**WHAT TO PRODUCE**
Transcribe exactly the portion of the listing below that runs from the line containing "You are a computer-use" through its last line.

**DATA EXTRACT**
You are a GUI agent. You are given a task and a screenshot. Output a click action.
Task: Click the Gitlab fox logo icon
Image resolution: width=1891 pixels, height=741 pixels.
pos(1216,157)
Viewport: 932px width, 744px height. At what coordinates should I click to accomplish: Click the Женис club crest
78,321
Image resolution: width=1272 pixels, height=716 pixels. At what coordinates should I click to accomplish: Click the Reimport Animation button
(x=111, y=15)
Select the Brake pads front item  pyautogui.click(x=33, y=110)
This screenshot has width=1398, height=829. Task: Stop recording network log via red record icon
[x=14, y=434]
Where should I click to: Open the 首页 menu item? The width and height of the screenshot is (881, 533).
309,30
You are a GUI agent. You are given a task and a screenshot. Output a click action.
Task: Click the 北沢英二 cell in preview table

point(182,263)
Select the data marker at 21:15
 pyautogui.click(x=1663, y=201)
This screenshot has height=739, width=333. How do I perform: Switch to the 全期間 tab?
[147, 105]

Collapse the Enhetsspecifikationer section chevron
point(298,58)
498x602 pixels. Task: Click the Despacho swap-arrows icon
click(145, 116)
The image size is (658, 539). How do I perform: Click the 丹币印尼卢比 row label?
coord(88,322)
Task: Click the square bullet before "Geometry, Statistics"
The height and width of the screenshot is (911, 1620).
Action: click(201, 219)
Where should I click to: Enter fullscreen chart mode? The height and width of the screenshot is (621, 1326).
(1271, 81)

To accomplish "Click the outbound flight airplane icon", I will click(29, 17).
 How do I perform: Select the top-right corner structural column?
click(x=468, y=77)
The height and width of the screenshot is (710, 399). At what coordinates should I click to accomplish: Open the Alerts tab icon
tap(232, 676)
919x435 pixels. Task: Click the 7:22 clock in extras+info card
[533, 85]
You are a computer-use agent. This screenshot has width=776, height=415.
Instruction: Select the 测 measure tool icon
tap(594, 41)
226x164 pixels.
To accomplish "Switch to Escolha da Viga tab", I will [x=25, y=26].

**WRITTEN RESPONSE**
You are a computer-use agent. This screenshot has width=776, height=415.
Instruction: Select the 测 measure tool icon
tap(594, 41)
226x164 pixels.
To accomplish "Switch to Escolha da Viga tab", I will [x=25, y=26].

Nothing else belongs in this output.